Nel dare seguito a un’operazione ambiziosa, già avviata in opere precedenti – da  Diventare umani a Storia naturale della morale umana – alle prese con un tentativo tanto complesso di riorganizzazione teorica, Tomasello è costretto a compiere alcune scelte rischiose. Di fronte all’inevitabile irreperibilità di evidenze sperimentali circa il comportamento delle specie che hanno preceduto Homo sapiens, dà per scontata l’opportunità di adottare «una visione della psicologia umana “a strati di cipolla”», arrivando a ipotizzare che il nostro comportamento sia il risultato della sommatoria di abilità proprie ai rettili, ai mammiferi, ai primati, più alcune altre specifiche.

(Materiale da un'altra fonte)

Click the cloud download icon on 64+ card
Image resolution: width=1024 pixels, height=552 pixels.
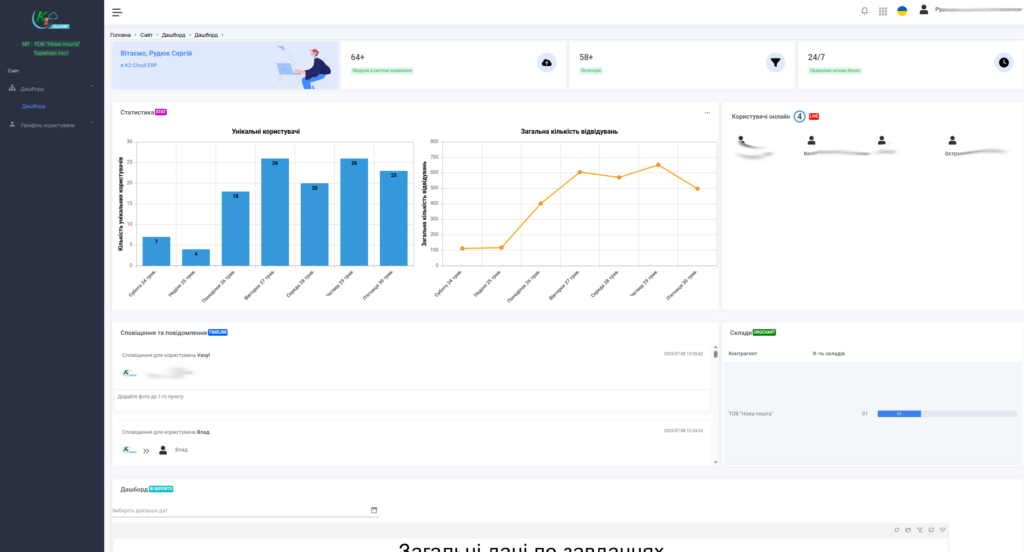546,62
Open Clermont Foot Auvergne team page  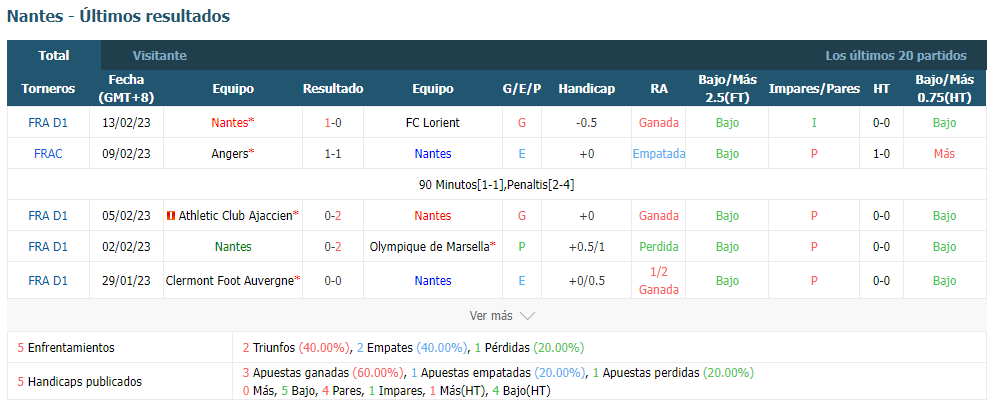point(230,281)
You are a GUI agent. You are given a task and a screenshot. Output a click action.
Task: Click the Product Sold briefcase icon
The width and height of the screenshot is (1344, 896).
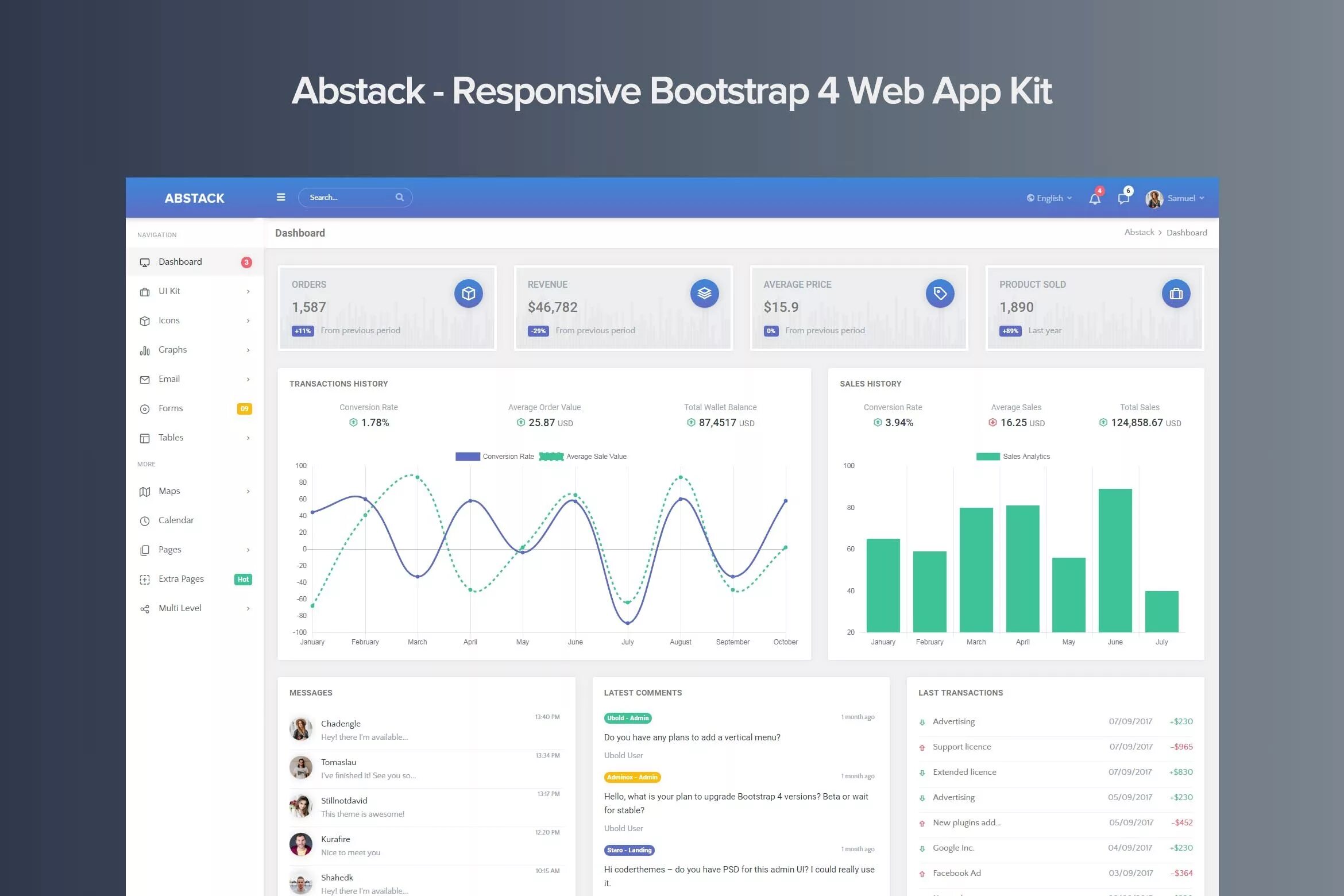[1176, 293]
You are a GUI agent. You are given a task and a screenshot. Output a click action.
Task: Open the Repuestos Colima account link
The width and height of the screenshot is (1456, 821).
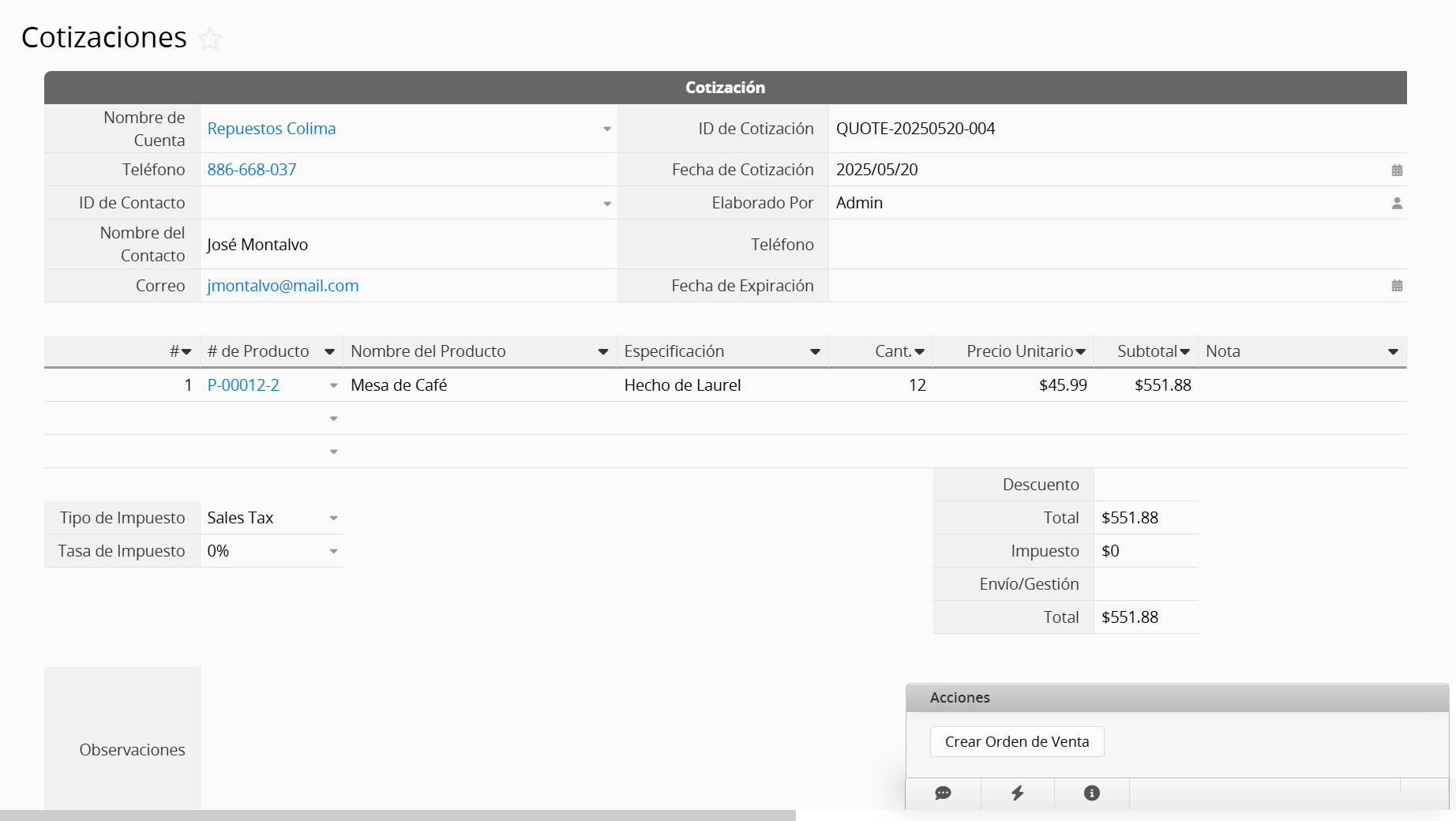(x=271, y=129)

Benché elegante, questo orientamento rischia di riportarci nostro malgrado a un’idea progressiva dell’evoluzione: nella ricostruzione di Tomasello, le grandi scimmie cessano di essere cugini evolutivi per diventare l’analogo vivente dei nostri progenitori. Il cespuglio evolutivo di Darwin rischia di rimanere schiacciato su una linea retta. Lungo il medesimo pendio sta anche  l’applicazione «per inferenza ai primi umani moderni» di studi circa la prassi sociale di «bambini dai tre anni in su». L’equazione comportamentale-cognitiva tra adulti vissuti 200.000 anni fa e bambini che giocano con smartphone e costruzioni in plastica modulare è suggestiva, ma non ovvia. In che modo, ad esempio, le diverse epoche storico-normative incidono sul modo di agire dei primi sapiens e dei bambini odierni?

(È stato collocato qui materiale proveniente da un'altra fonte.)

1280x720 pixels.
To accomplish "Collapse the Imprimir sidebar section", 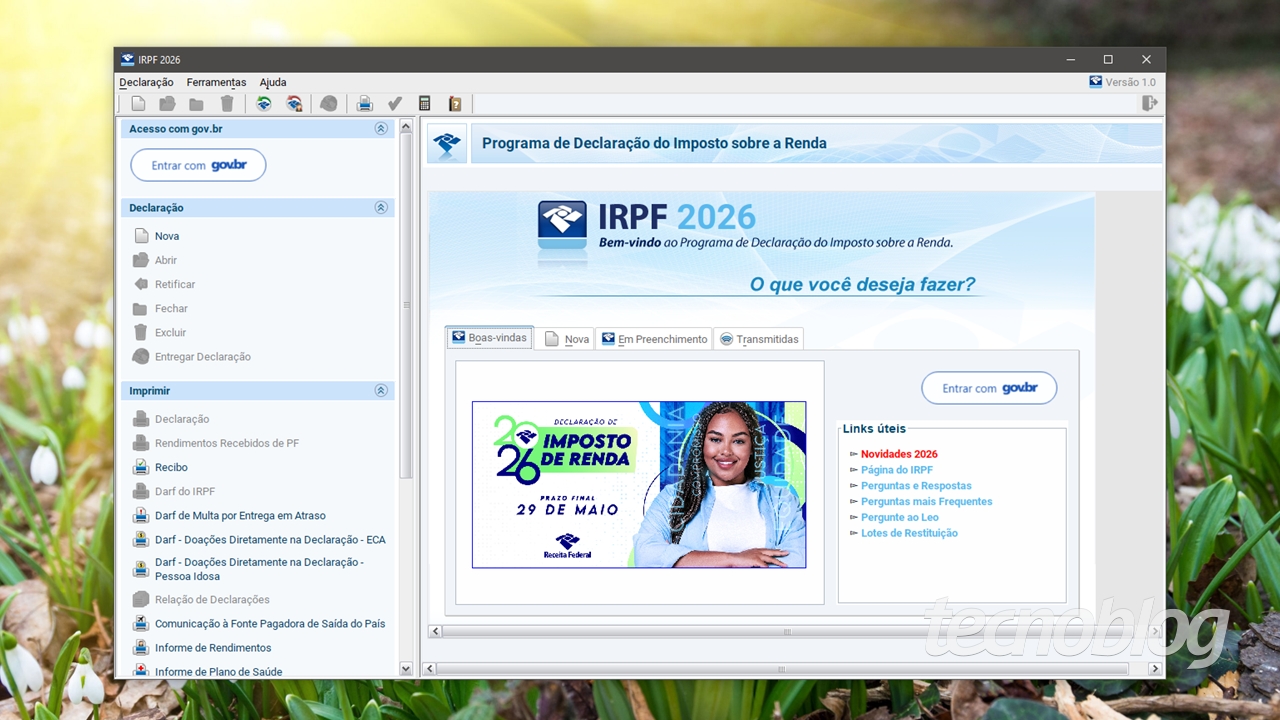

È proprio l’infanzia, tuttavia,  a aprire, nel saggio di Tomasello, una strada promettente. In più di un passaggio, lo psicologo statunitense nota come il prolungamento del tempo infantile, cioè il rallentamento dell’ontogenesi, faciliti l’acquisizione di nuove strategie di azione per le specie più diverse. Potrebbe essere questa la strada in grado di difendere un enorme lavoro ricostruttivo dalla tentazione, che a volte sembra affacciarsi tra alcune pagine del testo, di concepire la variazione delle specie in termini lineari-progressivi.